Wednesday, March 14, 2012

evaluated 11" donation (Eringate)

Met up with Charles at his shop. We shook down, in two phases, the recently donated Celestron 11" telescope.

Just after my arrival, we pulled it out of the warehouse. We considered setting it up on the "front" sidewalk. But the sky was still terribly bright. Despite using the Celestron SkyScout, we still couldn't spot Venus. Even with the large binocs propped against the wall.

So we kept it inside and did a dress rehearsal. It gave us a chance to review the inventory, document features (e.g. CF tubing, Starbright XLT coatings) and other particulars (Fastar ready). Looked for scuffs, dents, dings; it was dusty. We powered it up and walked through the 2-star alignment process. Both the alt and az motors were working fine. The hand controller seemed fine. But the on-board GPS was clearly struggling under the metal roof. So, we turned it off and headed to the new Shebeen pub to ruminate.

When we egressed from truck, after dinner, given the angle of Venus and Jupiter, I suggested for round two that we try from the backlot. Charles agreed. He opened the big door. We hefted the 29 kilo beast outside. And in short order, we had the 'mount roughly aligned.

Immediately, through the eyepiece, I could see the collimation was quite good. First target: Venus. I showed Charles the "first quarter" phase of Venus. The view was pretty good in the e-Lux 40mm Plössl, without any significant colouring. We slewed to Jupiter. The moons were in a neat pattern, one close on the left, the other three equally spaced on the right. The surface banding was well-portrayed. Initially, the seeing was shaky; a moment later it went rock solid. A very nice view.

For a deep sky target we chose Messier 42. The view at 50x [er, 70x] was fair, with the nebula clearly visible. I found it difficult to focus well on the θ 1 and 2 (theta) stars. Probably a combination of telescope cooling, sketchy seeing, and heat from the roof tops. Charles said he could see green colour; looked grey to me. How many pints did he have?! We bumped the power to 400x [ah no, 560x] with the 5mm Tele Vue Radian. Whoa. Too much. But it clearly portrayed the clumpy nature of the diffuse nebula. Some lumpy darkness. Yes! I centred on θ2 Orionis and defocused slightly. The seeing was definitely badly. But I confirmed the diffraction rings were not circular.
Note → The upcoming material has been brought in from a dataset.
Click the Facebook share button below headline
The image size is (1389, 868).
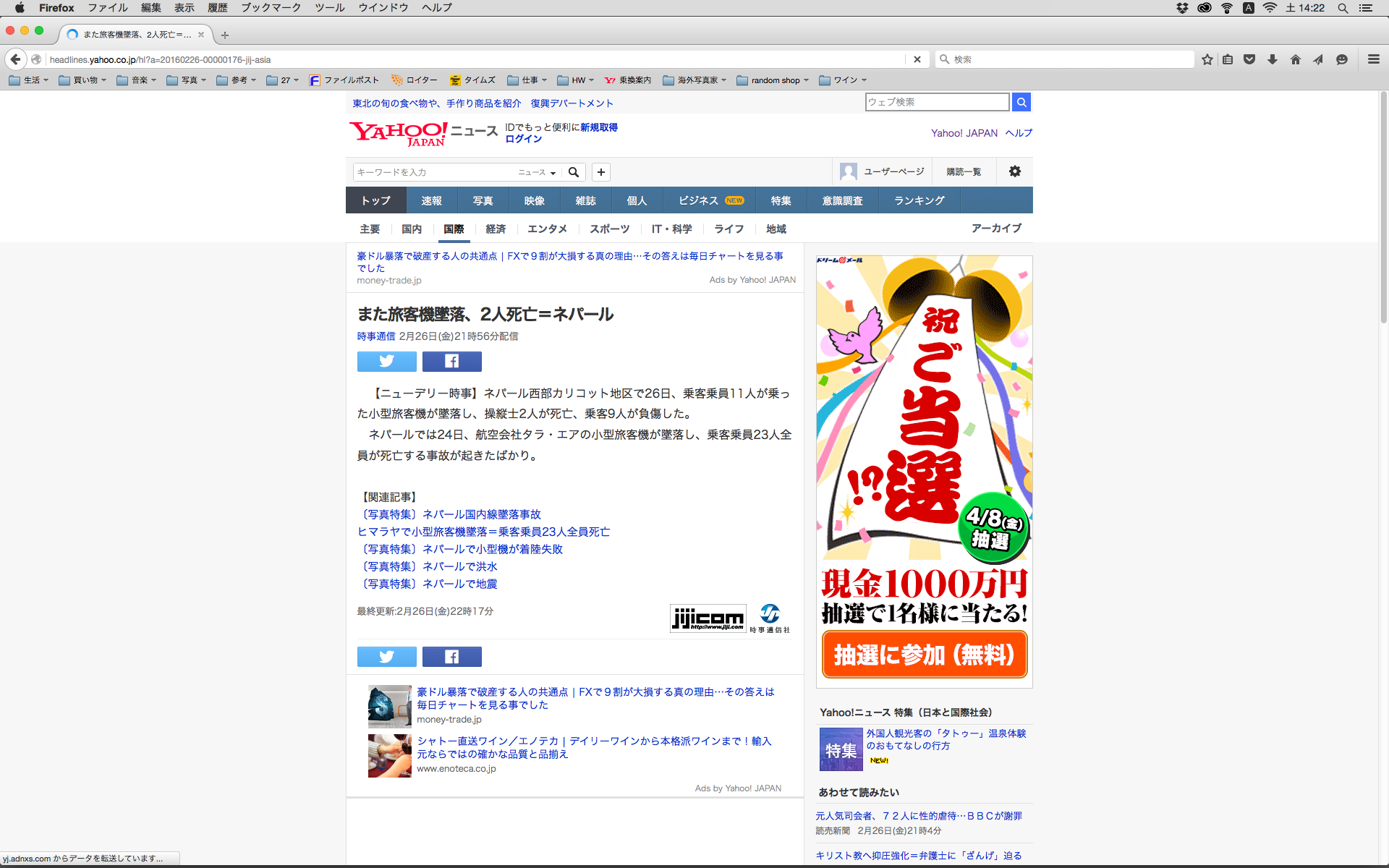pos(451,361)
Charles wanted to try some of his gear. While he fetched a 2" visual back, 2" mirror, and 2" wide-field 26mm, I went to Castor. It was easily split in the 40mm. Charles 2" accessories improved the view.

While we never nailed an object in the eyepiece, we agreed that the alignment was fair and the tracking was working well (once we turned it on). This might be a great 'scope for public outreach events. With a proper alignment, it would easy-peasy to use.
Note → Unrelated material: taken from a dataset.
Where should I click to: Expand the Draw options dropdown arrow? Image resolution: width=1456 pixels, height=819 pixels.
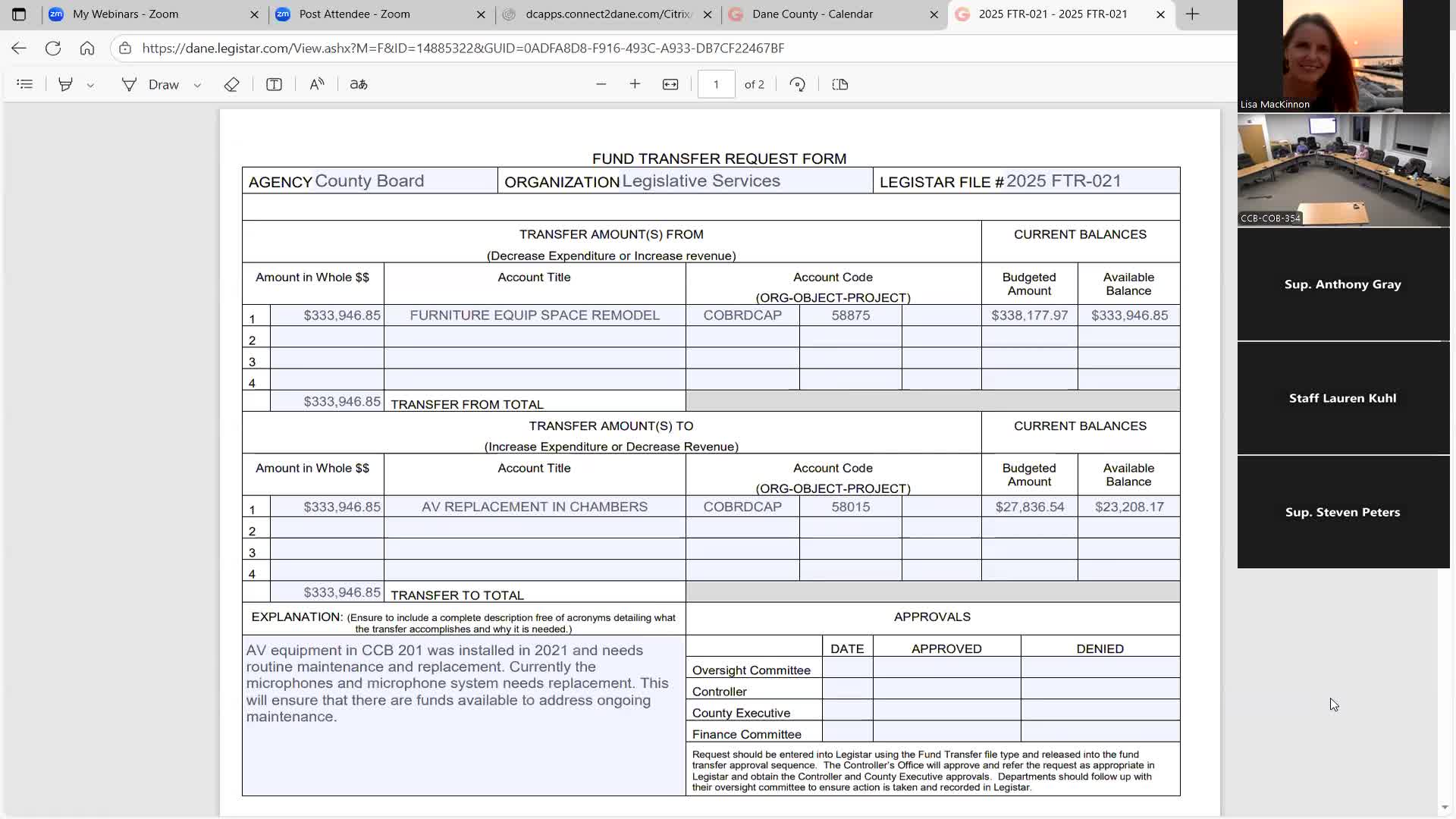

Satisfied the telescope was performing well, we packed up. We both agreed the rubber covers on the feet of the tripod were probably not stock. Certainly they were not a good idea.

I wonder where council will send it...


It was later that I confirmed the telescope particulars... We checked a NexStar 11 GPS Computerized Telescope. Given that it's focal length is 2800mm, not 2000, my magnification numbers were off.